What follows is a set of entries. Repeat them exactly, but not their pictures.
____ Given data
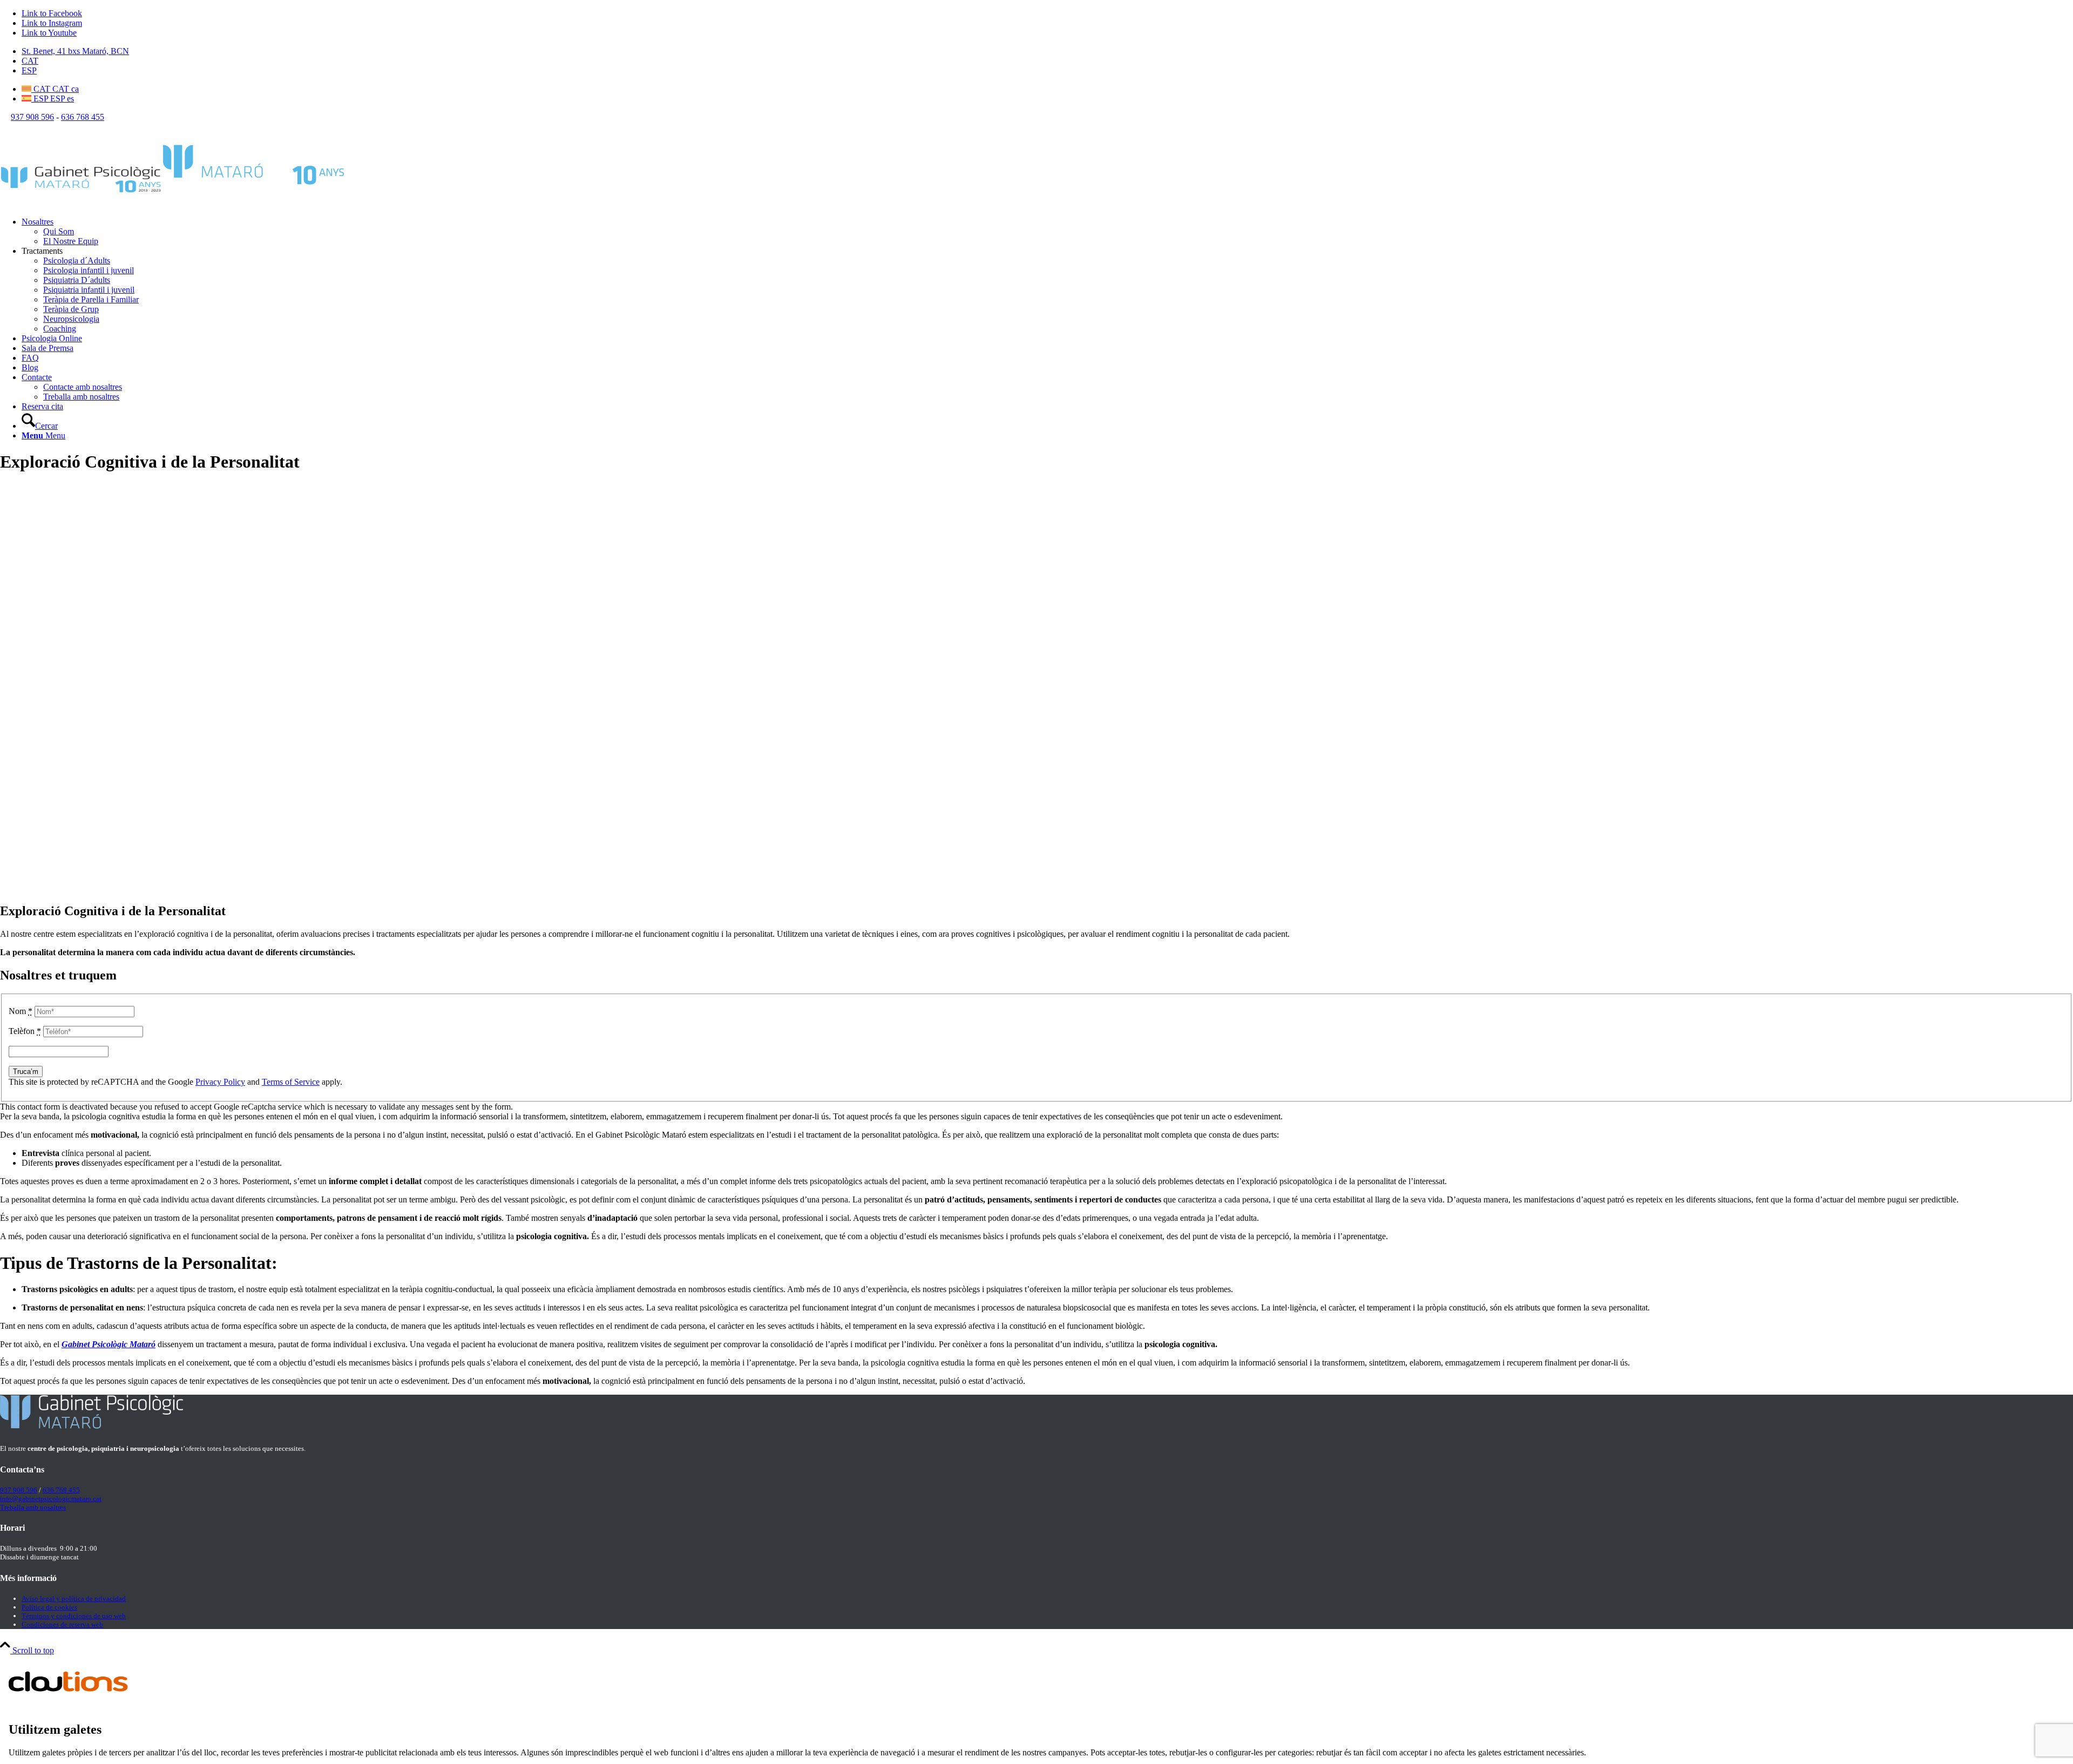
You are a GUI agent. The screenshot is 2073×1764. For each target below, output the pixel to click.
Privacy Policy (220, 1081)
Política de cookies (49, 1607)
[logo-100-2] (173, 203)
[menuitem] (1047, 51)
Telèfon (25, 1031)
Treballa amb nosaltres (33, 1507)
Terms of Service (291, 1081)
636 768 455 (82, 116)
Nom (20, 1011)
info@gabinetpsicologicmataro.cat (50, 1499)
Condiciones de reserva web (62, 1624)
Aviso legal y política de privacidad (74, 1598)
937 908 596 (32, 116)
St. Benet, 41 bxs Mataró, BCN (75, 51)
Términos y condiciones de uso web (74, 1616)
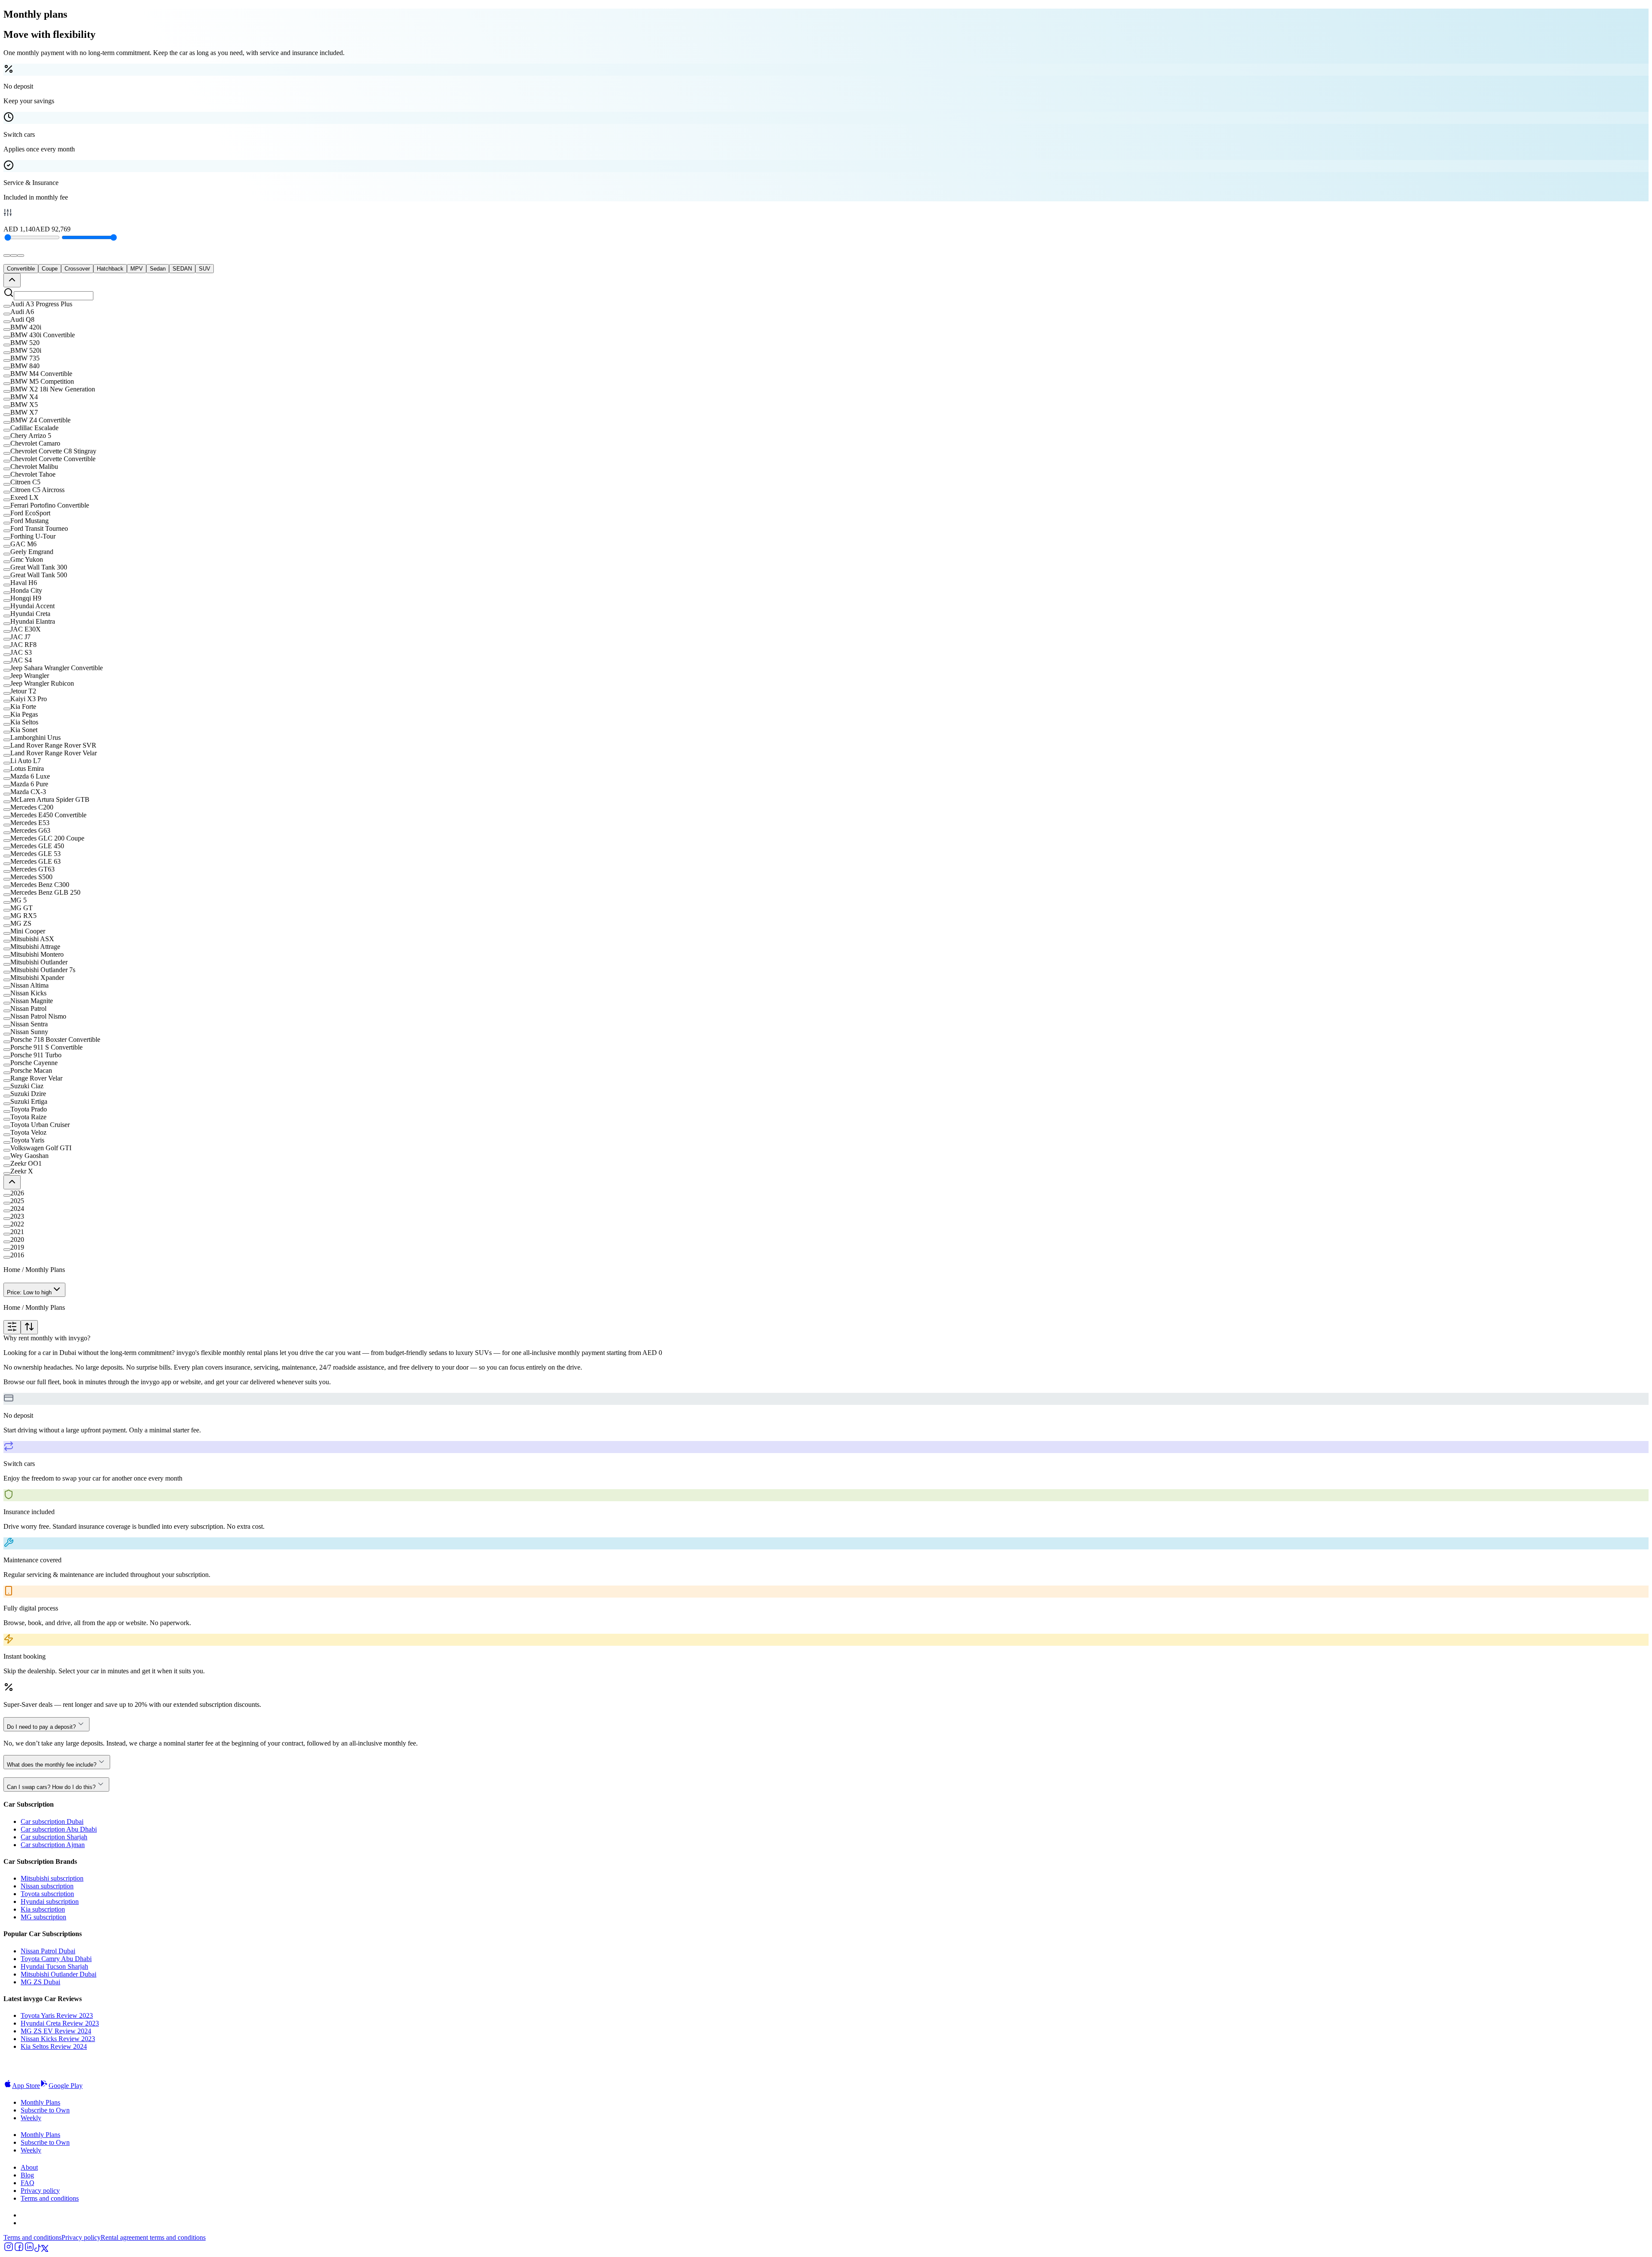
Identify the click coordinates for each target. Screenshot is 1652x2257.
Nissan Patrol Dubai (48, 1951)
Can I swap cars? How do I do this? (51, 1787)
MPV (136, 268)
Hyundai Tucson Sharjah (54, 1966)
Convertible (21, 268)
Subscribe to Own (45, 2110)
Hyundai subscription (50, 1901)
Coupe (50, 268)
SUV (204, 268)
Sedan (158, 268)
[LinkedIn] (29, 2249)
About (29, 2167)
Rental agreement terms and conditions (153, 2237)
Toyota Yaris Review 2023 (57, 2015)
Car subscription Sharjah (54, 1837)
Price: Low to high (29, 1292)
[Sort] (29, 1327)
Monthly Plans (40, 2102)
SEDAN (182, 268)
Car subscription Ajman (53, 1844)
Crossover (77, 268)
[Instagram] (8, 2249)
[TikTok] (37, 2249)
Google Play (66, 2085)
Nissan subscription (47, 1886)
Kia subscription (43, 1909)
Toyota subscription (47, 1893)
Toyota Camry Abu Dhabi (56, 1958)
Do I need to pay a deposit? (41, 1727)
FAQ (27, 2182)
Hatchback (110, 268)
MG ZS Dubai (40, 1982)
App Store (26, 2085)
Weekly (31, 2118)
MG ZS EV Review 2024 (56, 2031)
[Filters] (12, 1327)
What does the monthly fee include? (51, 1764)
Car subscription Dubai (52, 1821)
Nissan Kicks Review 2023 (58, 2038)
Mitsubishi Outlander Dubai (58, 1974)
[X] (44, 2249)
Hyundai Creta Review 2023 (60, 2023)
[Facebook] (19, 2249)
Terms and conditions (50, 2198)
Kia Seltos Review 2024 (54, 2046)
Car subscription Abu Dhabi (59, 1829)
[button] (826, 304)
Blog (27, 2175)
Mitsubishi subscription (52, 1878)
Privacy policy (40, 2190)
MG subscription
________
--- Problem solution ---
You are a GUI agent. The screenshot is 2073×1764. For each target below, output the pixel to click.
Privacy Policy (220, 1081)
Política de cookies (49, 1607)
[logo-100-2] (173, 203)
[menuitem] (1047, 51)
Telèfon (25, 1031)
Treballa amb nosaltres (33, 1507)
Terms of Service (291, 1081)
636 768 455 (82, 116)
Nom (20, 1011)
info@gabinetpsicologicmataro.cat (50, 1499)
Condiciones de reserva web (62, 1624)
Aviso legal y política de privacidad (74, 1598)
937 908 596 (32, 116)
St. Benet, 41 bxs Mataró, BCN (75, 51)
Términos y condiciones de uso web (74, 1616)
Identify the click coordinates for each target. Screenshot is 1652x2257.
Nissan Patrol Dubai (48, 1951)
Can I swap cars? How do I do this? (51, 1787)
MPV (136, 268)
Hyundai Tucson Sharjah (54, 1966)
Convertible (21, 268)
Subscribe to Own (45, 2110)
Hyundai subscription (50, 1901)
Coupe (50, 268)
SUV (204, 268)
Sedan (158, 268)
[LinkedIn] (29, 2249)
About (29, 2167)
Rental agreement terms and conditions (153, 2237)
Toyota Yaris Review 2023 (57, 2015)
Car subscription Sharjah (54, 1837)
Price: Low to high (29, 1292)
[Sort] (29, 1327)
Monthly Plans (40, 2102)
SEDAN (182, 268)
Car subscription Ajman (53, 1844)
Crossover (77, 268)
[Instagram] (8, 2249)
[TikTok] (37, 2249)
Google Play (66, 2085)
Nissan subscription (47, 1886)
Kia subscription (43, 1909)
Toyota subscription (47, 1893)
Toyota Camry Abu Dhabi (56, 1958)
Do I need to pay a deposit? (41, 1727)
FAQ (27, 2182)
Hatchback (110, 268)
MG ZS Dubai (40, 1982)
App Store (26, 2085)
Weekly (31, 2118)
MG ZS EV Review 2024 (56, 2031)
[Filters] (12, 1327)
What does the monthly fee include? (51, 1764)
Car subscription Dubai (52, 1821)
Nissan Kicks Review 2023 (58, 2038)
Mitsubishi Outlander Dubai (58, 1974)
[X] (44, 2249)
Hyundai Creta Review 2023 (60, 2023)
[Facebook] (19, 2249)
Terms and conditions (50, 2198)
Kia Seltos Review 2024 (54, 2046)
Car subscription Abu Dhabi (59, 1829)
[button] (826, 304)
Blog (27, 2175)
Mitsubishi subscription (52, 1878)
Privacy policy (40, 2190)
MG subscription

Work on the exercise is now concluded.